The truth about US “isolationism”
This is a letter QR American editor Matk G. Brennan sent to the New York Times today
June 15, 2011
Dear Mr. Zeleny:
I am writing in reference to your (mis)use of the word “isolationism” in your article “Candidates Show G.O.P. Less United On Goals Of War” in today’s New York Times.
As a working definition, “Isolationism” can be defined as a foreign policy adopted by a nation in which the country refuses to enter into any alliances, foreign trade or economic commitments, or international agreements in hopes of focusing all of its resources into advancement within its own borders while remaining at peace with foreign countries by avoiding all entanglements of foreign agreements. None of the presidential candidates offered any such policy prescription in the debate Monday night, even though you characterized their comments as “a renewed streak of isolationism among Republicans.”
In the postscript to his important 1966 work Isolationism in America 1935-1941, Manfred Jonas concluded, “True isolationism…survives only as “old nostalgia.” As a positive, defensible policy it is dead. The years from 1935 to 1941 were the years of its swan song.”
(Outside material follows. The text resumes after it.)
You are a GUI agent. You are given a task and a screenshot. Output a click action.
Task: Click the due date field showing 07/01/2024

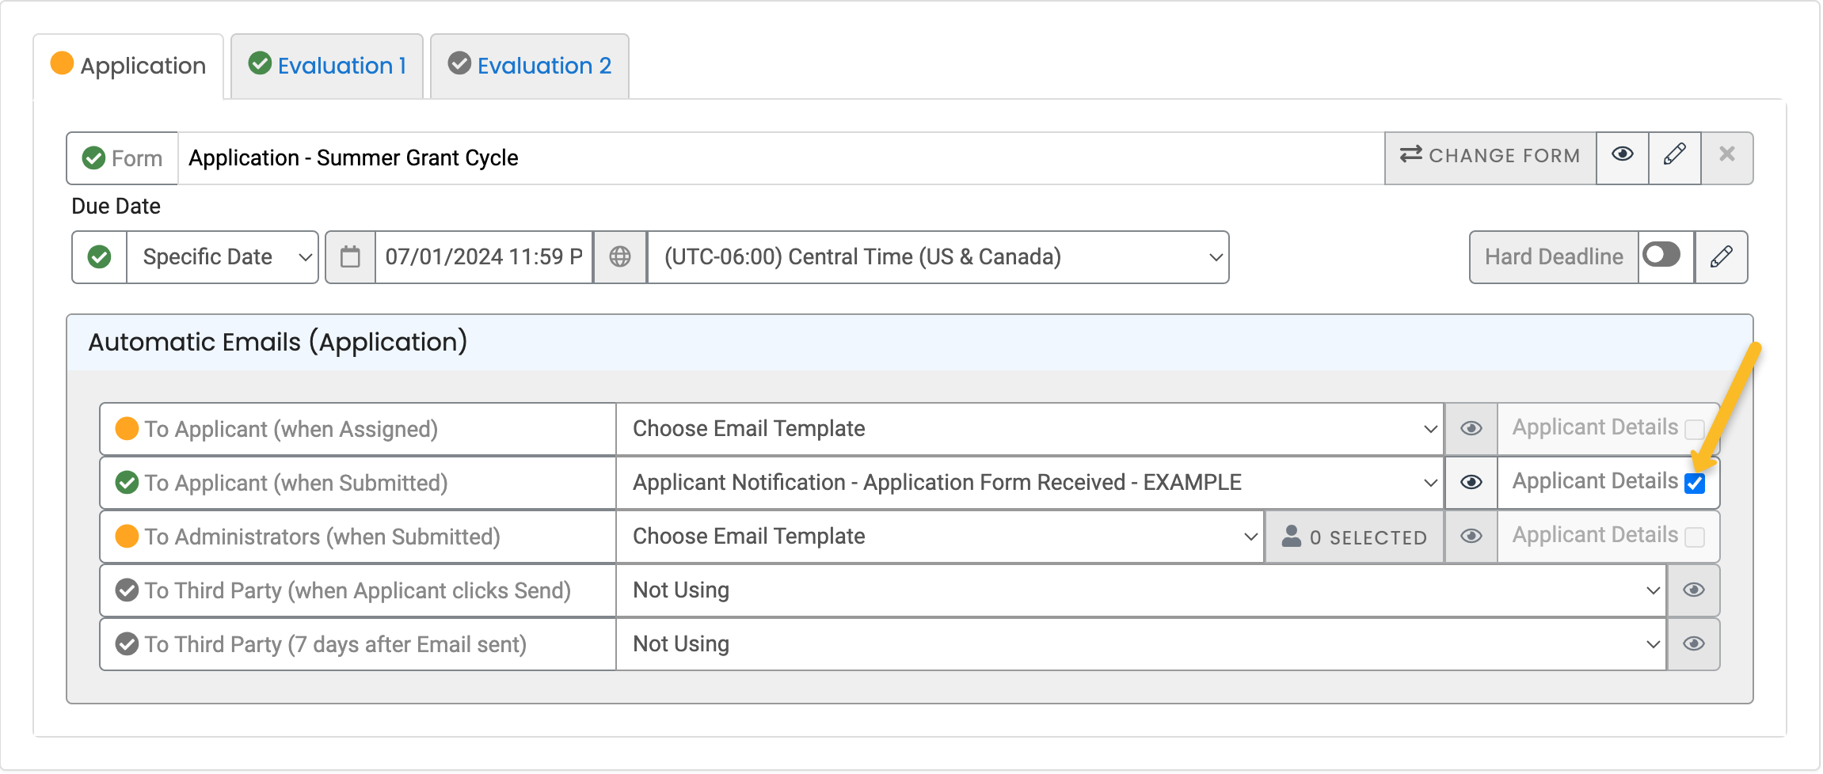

The word you should have used was “non-interventionism.” This word better captures the notion that the United States will not intervene in foreign wars that have no bearing on the American national interest. To categorize the Republican debaters’ positions as “a renewed streak of isolationism,” plays on mythological historical fears while at the same time pushing for more American military debacles like the current ones in Iraq, Afghanistan, and Libya. And perhaps I should add Yemen to that tragically long list.
When the United States cuts off all commercial trade, cultural exchanges, and diplomatic relations with foreign nations, then you might correctly write about “a renewed streak of isolationism.” In the meantime, please note that your description is historically inaccurate as well as rhetorically incendiary.